今朝の広島篇では、広島赤十字・原爆病院を訪ねたせいか、がんや白血病、被爆の患者たちがゲストだった。診断されたときの気持ちやその後の経緯、現在の様子を、最近、膀胱がんのステージ1を公表した、サンドウイッチマンの伊達と相方の富沢が聴いていく。
収録日は病院の生番組のように、院内の患者や看護婦など医療関係者はリアルタイムで聴取できる。仮設ラジオスタジオ前のスピーカーや、専用のスマートフォンアプリを経由して聴く仕組みだ。
今回は、深刻だったり厄介な病気が多かったが、「闘病」を語るというシリアスな感じはない。

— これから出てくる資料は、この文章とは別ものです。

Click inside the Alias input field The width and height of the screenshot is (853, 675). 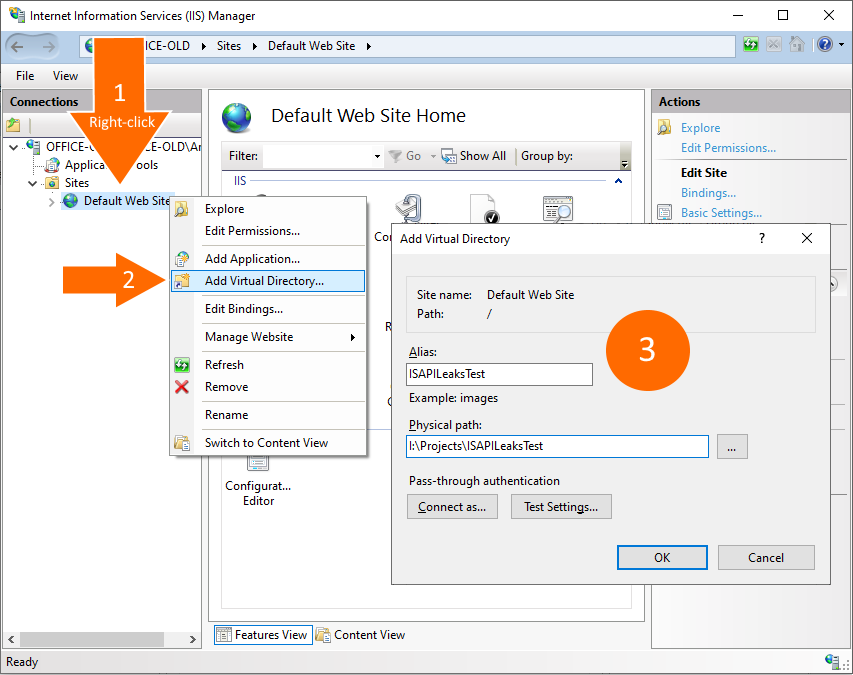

病気が生活の一部となった人たちの暮らしや家族、あるいは学校や勉強、将来の夢の話だ。
入院経験ある人なら、患者同士が集まる休憩所で交わされる会話を思い浮かべればよい。「たいへんでしたね」「よくがんばったな」といった同情や激励の言葉を口にするが、病気はお互い様だから、挨拶くらいの軽く明るい口調になる。
漫才と同じように、患者ゲストの話に突っ込んだり、まぜ返したりするサンドウイッチマンのトークは、病気や患者というよりその人自身を話題にしているという姿勢だ。病院での患者同士の話も同様で、どんな人で何をしてきたか、これからどうするのか、病院の「世間話」も同じなのだ。
入院患者同士なら、たいていはひと通り自分語りはしている。処方される薬や食事などから病名はわかっているし、その症状に本人や家族の一喜一憂も見聞している。あるいは、見舞客の出入りやその会話を小耳にはさんだりして、仕事内容だけでなく、地位や性格、人望まで、隣近所のベッドなら自ずとおよそわかってしまうものだ。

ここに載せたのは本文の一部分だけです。